Search the material below for the word "computer". Copy every line that has it.

━━━━━ THE INPUT

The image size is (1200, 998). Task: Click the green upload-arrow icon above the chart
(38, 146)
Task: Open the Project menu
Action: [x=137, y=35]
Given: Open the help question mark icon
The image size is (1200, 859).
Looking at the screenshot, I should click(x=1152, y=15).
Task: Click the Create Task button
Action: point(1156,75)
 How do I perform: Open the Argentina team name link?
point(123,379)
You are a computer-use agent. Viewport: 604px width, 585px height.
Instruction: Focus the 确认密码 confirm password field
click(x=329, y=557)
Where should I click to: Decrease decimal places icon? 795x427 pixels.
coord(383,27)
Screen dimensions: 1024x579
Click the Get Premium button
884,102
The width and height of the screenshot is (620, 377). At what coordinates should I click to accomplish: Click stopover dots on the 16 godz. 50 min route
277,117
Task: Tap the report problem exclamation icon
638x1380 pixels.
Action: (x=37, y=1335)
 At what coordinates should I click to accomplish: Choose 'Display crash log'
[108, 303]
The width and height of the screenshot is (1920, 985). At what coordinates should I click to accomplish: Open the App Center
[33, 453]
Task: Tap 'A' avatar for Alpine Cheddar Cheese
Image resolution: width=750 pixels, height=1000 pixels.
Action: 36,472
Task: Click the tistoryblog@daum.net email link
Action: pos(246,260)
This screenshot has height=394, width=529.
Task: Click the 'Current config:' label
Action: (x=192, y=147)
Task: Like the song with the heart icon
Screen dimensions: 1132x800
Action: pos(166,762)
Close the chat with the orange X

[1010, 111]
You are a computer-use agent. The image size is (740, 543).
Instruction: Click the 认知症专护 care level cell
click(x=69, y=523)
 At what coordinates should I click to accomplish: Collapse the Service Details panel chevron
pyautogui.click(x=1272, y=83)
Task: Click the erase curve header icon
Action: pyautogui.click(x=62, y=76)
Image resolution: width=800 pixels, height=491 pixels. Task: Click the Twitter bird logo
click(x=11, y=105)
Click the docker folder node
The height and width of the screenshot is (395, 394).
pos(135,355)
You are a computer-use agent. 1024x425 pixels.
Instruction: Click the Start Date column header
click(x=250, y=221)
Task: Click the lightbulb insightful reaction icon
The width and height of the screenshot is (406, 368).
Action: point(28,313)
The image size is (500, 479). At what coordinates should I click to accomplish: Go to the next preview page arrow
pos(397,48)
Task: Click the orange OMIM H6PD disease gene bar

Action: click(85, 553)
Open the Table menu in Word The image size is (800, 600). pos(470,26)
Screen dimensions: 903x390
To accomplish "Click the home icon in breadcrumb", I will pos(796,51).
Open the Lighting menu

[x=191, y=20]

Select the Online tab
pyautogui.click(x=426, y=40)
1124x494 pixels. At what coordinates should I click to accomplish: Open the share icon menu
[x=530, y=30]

━━━━━━━━━━

REPLY TO THE TASK.
You are a computer-use agent. Viewport: 604px width, 585px height.
You are a computer-use agent. The image size is (740, 543).
You are a computer-use agent. 1024x425 pixels.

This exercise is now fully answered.